Lots of good stuff going on at the bakery - worthy of an update:

- Crocuses and daffodils are up, magnolias are budding - Spring is officially here.

- Made some amazing Irish Soda Breads for St. Patricks Day.  We use 90% wholegrain wheat flour, just like the Irish used to do before white flour became widely available.  White flour was the flour of the rich back in the day.  Buttermilk was also used historically because it was a byproduct of butter churning and would otherwise be a waste product.

- Two weeks ago we baked some delicious crumb donuts and bagels.  These are coming back Saturday thanks to our new collaboration with Noah R-B, previously of Bread Uprising.
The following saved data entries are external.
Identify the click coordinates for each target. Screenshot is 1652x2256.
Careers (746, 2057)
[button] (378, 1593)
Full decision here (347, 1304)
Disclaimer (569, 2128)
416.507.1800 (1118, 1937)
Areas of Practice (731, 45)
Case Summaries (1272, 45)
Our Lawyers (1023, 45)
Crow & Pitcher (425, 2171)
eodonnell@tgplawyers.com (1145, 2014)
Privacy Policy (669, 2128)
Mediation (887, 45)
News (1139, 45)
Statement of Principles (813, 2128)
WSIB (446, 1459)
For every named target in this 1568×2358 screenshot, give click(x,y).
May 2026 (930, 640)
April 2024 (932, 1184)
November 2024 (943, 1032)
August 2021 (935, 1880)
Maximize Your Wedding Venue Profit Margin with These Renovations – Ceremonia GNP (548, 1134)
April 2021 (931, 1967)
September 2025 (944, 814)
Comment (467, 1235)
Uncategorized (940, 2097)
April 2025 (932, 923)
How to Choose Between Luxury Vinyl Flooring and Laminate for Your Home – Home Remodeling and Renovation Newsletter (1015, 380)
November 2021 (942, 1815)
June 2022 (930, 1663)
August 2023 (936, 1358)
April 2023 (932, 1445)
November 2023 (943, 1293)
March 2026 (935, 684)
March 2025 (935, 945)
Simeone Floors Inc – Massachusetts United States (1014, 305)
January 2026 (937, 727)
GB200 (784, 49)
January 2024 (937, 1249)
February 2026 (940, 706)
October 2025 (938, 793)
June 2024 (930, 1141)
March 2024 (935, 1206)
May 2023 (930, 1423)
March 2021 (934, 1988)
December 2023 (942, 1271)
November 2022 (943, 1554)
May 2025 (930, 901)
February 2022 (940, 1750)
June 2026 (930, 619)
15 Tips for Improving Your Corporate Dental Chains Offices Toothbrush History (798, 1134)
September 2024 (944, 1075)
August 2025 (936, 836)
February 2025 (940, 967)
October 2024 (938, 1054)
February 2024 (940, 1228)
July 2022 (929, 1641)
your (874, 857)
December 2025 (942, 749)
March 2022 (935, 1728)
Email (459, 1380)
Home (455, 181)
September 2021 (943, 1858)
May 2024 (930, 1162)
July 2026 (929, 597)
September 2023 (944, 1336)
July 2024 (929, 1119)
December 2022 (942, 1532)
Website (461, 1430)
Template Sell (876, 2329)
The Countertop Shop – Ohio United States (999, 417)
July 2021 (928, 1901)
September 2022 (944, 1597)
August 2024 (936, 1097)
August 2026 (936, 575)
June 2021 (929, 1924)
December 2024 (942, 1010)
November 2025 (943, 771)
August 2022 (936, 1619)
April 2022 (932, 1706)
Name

- Noah is also putting together a vegan brunch menu for this Sunday - not to be missed!

Track of the week:

Sunday, March 8, 2015

Going Back to My Roots

This past weekend at Farmer's Market and Downtown, we brought out some chocolate, old fashioned, and sugar-raised crumb donuts.  They were delectable.  They very first day I operated a solo bakestand (in 2011), we had red velvet donuts and Irish soda bread, so it felt like a return of sorts to make donuts again after a long hiatus.  Be on the lookout for more donuts coming in the next couple of weeks.  Many thanks to Noah R. for helping with the bake, as well as with the Durham Water Bagels we sent to market.  Lastly, big ups to our dedicated market sellers, Brian and Michael, and to our enthusiastic market regulars.